---------- SUPPLIED ENTRIES ----------
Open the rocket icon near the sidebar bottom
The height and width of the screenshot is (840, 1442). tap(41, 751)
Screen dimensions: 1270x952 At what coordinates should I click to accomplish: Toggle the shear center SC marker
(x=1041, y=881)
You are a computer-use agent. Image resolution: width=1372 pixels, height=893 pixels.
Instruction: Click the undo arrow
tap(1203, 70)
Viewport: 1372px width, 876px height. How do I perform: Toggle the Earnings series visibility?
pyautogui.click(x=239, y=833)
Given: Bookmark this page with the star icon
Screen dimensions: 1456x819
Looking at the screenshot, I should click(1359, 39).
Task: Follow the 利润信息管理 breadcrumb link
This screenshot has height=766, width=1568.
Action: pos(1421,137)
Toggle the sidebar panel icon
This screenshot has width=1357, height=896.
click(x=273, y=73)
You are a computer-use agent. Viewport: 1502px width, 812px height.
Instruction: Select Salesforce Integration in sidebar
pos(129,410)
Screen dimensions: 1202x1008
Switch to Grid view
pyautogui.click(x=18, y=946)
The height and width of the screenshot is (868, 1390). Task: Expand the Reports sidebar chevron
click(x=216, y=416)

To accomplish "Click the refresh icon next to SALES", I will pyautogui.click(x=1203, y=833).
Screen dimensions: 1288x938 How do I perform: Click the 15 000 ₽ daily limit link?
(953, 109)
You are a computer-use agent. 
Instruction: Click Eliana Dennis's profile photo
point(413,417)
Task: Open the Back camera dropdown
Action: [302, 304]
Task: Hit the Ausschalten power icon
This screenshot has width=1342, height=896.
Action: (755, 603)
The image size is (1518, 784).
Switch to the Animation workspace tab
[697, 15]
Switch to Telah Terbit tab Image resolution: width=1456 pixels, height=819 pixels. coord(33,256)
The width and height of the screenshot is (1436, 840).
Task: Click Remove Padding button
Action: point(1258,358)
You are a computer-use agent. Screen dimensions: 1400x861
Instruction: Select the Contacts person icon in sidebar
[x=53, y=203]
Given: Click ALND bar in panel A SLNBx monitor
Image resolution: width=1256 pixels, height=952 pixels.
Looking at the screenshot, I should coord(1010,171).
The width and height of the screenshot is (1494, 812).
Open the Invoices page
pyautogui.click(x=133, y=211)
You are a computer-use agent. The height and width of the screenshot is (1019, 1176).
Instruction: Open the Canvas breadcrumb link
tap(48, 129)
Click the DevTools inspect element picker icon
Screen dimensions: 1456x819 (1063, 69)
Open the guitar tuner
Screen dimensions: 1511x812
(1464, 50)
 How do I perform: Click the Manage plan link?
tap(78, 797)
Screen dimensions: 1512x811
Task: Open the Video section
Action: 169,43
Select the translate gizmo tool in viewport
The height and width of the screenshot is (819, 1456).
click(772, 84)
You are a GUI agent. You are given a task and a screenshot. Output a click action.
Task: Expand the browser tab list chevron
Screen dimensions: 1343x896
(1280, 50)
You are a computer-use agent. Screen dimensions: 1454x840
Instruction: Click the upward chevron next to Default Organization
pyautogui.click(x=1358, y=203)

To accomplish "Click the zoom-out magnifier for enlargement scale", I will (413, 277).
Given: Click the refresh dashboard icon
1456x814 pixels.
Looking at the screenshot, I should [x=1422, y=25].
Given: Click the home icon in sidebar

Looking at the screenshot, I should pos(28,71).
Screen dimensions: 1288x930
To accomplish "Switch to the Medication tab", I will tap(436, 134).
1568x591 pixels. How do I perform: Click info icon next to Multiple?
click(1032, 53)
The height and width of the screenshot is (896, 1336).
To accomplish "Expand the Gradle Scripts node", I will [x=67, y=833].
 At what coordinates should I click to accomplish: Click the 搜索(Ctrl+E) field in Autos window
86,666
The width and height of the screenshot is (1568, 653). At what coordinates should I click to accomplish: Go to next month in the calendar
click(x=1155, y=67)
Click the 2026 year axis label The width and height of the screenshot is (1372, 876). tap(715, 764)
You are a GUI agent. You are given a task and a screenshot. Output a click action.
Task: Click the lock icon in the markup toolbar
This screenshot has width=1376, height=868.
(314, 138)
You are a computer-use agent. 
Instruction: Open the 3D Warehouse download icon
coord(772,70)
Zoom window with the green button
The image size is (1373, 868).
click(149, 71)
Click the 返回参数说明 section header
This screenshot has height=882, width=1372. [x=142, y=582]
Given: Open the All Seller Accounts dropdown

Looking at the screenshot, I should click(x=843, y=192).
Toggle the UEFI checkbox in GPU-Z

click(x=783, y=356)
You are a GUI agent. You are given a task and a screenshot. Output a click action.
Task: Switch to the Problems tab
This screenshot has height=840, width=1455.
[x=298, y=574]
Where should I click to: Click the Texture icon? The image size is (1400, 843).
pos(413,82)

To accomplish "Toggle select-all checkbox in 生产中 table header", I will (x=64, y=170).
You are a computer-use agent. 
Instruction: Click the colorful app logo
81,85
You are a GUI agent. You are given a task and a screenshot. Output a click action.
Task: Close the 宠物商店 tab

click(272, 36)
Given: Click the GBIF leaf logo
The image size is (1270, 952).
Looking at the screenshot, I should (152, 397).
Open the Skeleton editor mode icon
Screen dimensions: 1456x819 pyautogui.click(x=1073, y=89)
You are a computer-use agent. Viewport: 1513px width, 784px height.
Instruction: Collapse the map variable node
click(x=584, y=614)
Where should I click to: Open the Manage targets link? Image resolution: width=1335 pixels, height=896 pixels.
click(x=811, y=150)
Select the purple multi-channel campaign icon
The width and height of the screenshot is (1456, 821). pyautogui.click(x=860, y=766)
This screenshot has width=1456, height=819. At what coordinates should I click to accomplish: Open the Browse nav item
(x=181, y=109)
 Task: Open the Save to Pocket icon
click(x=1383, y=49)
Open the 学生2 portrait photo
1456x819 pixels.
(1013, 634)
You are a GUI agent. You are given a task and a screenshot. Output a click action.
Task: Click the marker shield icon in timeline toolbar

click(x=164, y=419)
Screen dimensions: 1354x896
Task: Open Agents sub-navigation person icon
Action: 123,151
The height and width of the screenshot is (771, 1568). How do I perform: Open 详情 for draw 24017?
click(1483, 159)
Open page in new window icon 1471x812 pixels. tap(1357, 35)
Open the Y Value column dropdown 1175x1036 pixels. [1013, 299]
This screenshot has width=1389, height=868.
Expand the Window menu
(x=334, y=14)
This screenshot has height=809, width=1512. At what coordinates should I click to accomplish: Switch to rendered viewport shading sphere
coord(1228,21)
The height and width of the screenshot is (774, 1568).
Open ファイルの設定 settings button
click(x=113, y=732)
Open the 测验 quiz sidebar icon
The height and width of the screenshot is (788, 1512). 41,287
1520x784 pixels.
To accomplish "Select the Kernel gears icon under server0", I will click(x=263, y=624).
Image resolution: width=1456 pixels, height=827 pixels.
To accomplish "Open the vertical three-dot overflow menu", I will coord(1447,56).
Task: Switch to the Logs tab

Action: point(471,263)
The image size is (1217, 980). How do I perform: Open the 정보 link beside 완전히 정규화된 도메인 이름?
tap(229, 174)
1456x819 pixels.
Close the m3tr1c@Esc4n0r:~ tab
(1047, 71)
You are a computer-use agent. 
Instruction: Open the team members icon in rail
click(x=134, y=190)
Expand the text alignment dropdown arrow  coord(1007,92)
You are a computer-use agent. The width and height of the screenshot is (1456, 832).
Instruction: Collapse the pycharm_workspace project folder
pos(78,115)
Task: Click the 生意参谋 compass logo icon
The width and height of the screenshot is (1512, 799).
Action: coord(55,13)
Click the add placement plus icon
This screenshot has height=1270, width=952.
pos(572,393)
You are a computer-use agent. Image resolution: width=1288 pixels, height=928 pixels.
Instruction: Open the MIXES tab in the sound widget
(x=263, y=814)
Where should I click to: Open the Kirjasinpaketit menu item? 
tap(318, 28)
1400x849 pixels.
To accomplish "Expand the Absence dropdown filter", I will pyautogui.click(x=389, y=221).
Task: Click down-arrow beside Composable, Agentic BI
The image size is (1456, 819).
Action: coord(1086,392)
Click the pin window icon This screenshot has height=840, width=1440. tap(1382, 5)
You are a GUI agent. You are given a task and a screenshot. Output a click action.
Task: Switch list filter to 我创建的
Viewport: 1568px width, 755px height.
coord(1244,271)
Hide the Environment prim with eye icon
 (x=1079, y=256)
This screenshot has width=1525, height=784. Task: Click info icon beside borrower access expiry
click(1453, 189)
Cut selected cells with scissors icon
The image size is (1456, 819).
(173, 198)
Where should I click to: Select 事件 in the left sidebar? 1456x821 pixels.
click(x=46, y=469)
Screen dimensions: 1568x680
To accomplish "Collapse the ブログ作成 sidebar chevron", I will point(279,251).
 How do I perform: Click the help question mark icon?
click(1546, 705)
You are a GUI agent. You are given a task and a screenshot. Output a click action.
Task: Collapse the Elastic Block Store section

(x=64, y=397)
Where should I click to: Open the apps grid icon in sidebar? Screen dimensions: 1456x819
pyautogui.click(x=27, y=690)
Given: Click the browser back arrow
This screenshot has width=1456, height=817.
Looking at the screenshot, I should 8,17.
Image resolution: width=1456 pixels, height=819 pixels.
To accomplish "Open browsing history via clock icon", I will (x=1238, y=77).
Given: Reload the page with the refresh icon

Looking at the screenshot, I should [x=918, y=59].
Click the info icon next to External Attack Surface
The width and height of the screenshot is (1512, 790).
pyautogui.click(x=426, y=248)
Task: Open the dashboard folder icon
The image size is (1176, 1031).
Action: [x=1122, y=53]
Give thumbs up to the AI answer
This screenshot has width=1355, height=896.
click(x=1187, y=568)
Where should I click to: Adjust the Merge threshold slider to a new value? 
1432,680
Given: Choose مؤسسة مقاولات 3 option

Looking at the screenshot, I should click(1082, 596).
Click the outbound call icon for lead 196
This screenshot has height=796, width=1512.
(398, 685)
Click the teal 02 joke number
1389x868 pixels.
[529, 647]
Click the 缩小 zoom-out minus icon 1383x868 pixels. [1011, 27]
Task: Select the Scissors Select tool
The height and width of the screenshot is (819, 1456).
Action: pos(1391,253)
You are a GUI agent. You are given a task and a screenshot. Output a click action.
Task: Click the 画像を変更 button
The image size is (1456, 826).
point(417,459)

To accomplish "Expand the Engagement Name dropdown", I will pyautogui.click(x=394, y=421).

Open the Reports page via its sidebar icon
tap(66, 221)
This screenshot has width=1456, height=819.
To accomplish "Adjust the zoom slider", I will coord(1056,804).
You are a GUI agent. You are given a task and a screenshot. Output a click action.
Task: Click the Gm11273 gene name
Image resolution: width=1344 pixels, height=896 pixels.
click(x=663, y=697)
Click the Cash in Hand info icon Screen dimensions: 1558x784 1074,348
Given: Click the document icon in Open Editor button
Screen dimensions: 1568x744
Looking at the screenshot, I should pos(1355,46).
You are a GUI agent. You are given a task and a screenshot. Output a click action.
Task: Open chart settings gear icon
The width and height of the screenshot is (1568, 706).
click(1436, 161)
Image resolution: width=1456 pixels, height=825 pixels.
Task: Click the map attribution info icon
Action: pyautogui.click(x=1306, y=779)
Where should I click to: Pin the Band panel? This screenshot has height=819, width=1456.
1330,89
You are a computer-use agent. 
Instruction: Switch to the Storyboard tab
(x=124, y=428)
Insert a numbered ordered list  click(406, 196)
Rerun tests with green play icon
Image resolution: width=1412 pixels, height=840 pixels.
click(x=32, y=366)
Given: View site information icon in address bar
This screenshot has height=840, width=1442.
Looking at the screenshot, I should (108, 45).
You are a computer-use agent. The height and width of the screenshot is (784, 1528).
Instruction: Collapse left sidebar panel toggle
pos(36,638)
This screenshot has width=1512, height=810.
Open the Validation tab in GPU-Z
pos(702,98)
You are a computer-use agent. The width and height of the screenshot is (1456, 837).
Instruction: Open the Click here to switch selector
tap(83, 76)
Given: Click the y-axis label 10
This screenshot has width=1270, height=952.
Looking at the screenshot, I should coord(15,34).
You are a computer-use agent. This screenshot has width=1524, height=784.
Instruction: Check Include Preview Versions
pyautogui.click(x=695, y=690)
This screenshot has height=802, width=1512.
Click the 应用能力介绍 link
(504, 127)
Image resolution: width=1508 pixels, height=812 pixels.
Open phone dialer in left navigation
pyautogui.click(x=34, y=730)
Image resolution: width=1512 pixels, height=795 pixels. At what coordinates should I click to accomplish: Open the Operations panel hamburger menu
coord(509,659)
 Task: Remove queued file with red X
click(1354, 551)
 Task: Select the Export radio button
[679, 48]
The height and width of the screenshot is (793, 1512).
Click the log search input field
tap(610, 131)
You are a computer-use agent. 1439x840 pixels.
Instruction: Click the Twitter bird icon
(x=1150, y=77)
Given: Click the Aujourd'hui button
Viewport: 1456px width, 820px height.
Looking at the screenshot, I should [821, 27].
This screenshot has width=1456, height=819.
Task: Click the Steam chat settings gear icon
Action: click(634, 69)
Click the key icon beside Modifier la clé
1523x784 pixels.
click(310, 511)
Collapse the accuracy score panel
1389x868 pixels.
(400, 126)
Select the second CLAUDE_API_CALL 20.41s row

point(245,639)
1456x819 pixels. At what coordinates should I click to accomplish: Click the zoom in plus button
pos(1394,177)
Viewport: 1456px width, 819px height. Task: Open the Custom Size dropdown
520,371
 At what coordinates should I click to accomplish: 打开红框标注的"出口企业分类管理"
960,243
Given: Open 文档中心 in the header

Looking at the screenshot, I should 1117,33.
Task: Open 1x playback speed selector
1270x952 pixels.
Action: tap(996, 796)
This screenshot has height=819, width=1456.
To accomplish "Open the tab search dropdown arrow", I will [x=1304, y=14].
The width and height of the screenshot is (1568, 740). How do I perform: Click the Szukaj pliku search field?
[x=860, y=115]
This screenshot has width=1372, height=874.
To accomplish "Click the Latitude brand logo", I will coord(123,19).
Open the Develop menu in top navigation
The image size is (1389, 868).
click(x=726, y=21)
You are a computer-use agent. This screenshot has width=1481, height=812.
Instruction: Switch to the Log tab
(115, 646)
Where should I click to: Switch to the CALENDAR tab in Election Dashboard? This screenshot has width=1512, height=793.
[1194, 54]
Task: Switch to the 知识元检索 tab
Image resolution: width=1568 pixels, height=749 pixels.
----------
TASK TO CARRY OUT -> Return each line from the material that includes the string "label".

TASK OUTPUT ->
Click the 2026 year axis label The width and height of the screenshot is (1372, 876). tap(715, 764)
Given: Click the y-axis label 10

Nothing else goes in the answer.